The game began development in September 2011 by the same development team responsible for Dungeon Fighter Online, using the Gamebryo engine. In 2012, game publisher Nexon secured the rights to a Stand Alone Complex game from Kodansha. In 2013, Nexon planned to release the game in the first half of 2014. The first trailer for the game was unveiled during the G-STAR 2014 game exhibition in Busan. The title was revealed as Ghost in the Shell: First Connection Online. At the exhibition, representatives of Neople stated that the game will preserve the atmosphere of the original anime series as closely as possible. In 2015, the final title was revealed as Ghost in the Shell: Stand Alone Complex – First Assault Online.

A closed beta ran from October 1, 2015, to October 5, 2015. First Assault Online was released on Steam as an early access title on December 14, 2015. The game entered open beta on July 28, 2016. The game's public beta ended on July 1, 2017. There were six official servers in 1.0 and 5 by 2.0 (two of the servers merged due to lack of player base): America Empire East, America Empire West, European Union (Previously EU East and West in 1.0), Australia, South America. There was also a Japanese version of the game which had its own servers and development (some additional features were introduced such as clans and weapon rental). There was no support for LAN or private servers.

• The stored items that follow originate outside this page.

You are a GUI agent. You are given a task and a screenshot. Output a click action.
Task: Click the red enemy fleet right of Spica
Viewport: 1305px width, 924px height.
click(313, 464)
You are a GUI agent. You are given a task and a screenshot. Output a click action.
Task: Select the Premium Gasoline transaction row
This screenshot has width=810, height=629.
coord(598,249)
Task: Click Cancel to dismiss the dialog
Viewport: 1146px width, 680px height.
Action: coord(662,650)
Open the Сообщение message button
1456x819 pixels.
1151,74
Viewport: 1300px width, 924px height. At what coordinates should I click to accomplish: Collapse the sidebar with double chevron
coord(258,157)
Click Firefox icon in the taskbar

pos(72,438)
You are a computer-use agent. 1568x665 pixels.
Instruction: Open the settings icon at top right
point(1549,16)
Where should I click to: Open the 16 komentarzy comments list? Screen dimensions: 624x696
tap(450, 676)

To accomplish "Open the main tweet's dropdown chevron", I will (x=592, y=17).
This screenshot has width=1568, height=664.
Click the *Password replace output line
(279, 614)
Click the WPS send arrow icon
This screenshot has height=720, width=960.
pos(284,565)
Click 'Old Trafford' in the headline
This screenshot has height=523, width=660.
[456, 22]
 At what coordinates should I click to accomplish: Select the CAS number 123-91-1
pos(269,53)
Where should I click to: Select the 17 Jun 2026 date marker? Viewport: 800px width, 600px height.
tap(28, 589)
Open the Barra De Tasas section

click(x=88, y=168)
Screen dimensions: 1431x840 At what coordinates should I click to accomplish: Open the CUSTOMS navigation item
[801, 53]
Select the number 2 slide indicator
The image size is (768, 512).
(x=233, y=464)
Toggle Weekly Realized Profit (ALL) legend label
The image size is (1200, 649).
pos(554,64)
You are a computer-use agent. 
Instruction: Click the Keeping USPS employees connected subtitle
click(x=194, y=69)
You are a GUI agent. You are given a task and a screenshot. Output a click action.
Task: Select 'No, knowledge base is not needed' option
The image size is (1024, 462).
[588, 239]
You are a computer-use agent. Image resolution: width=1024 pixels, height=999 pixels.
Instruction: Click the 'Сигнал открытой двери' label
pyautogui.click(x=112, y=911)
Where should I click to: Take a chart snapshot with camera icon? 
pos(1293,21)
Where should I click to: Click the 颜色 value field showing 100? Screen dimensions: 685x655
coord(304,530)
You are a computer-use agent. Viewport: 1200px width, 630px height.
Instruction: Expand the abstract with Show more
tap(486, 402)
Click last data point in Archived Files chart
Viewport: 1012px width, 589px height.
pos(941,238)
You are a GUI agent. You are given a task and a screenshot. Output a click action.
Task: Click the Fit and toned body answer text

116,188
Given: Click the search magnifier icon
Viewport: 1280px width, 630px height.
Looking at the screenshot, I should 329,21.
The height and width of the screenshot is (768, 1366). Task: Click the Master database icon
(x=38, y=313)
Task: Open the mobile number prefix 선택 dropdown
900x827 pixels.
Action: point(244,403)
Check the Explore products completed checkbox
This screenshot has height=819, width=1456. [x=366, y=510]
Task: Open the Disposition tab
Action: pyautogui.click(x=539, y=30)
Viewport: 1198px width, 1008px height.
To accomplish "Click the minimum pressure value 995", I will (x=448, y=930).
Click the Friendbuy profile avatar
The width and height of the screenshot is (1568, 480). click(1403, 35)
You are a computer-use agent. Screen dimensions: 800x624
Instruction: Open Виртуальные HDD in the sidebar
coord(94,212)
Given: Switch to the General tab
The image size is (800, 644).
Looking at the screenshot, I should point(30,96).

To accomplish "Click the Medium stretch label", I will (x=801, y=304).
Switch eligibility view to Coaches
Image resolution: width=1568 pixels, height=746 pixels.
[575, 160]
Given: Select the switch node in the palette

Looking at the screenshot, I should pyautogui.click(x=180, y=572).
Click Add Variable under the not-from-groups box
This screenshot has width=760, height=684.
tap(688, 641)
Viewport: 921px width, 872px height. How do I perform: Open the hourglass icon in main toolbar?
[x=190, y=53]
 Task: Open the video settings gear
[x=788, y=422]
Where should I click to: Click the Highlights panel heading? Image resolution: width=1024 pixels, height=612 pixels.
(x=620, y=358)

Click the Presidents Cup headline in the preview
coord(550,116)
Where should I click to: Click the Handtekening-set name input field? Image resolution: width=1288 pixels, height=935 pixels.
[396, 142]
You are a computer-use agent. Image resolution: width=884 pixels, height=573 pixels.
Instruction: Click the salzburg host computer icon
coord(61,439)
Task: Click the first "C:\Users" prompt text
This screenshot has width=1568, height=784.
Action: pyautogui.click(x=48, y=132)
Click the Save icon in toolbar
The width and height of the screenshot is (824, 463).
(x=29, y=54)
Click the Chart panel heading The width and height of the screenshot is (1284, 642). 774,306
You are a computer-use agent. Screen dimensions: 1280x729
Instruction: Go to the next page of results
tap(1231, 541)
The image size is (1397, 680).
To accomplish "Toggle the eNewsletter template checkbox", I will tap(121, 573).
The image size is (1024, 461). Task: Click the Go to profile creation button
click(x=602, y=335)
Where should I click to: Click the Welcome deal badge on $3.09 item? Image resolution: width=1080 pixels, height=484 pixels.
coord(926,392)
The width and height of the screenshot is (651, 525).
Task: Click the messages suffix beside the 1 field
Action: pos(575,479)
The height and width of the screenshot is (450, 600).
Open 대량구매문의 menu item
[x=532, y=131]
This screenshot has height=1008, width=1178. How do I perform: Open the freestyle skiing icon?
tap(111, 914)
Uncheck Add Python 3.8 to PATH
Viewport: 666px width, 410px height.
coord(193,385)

First Assault Online was due for a 2017 worldwide release on Steam, but due to the developers' rooted dissatisfaction with the game, both the Japanese and worldwide versions were discontinued. The game discontinued service in Japan on November 29, 2017. Item sales ended on September 6. Players with unused consumable items by November 29 were compensated with Nexon Points on December 13. It was announced on August 21 that the worldwide version would follow its Japanese counterpart and be discontinued. Upon notice of the discontinuation, all sales of DLC and in-game items ceased immediately. However, all weapons and attachments that could be purchased with in-game currency were lowered in price by 99%. The worldwide version officially closed on December 6, 2017.

==Reception==
PC Gamers Andy Kelly described an early iteration of the early access game as "a fairly basic FPS" and criticized interface elements and the choice to make a squad-based shooter instead of a role-playing game, though he praised First Assault Onlines fidelity towards the anime. Rock Paper Shotgun said the game is "a conventional multiplayer shooter". Multiplayer.it gave a rating of five out of ten and called the game "generic".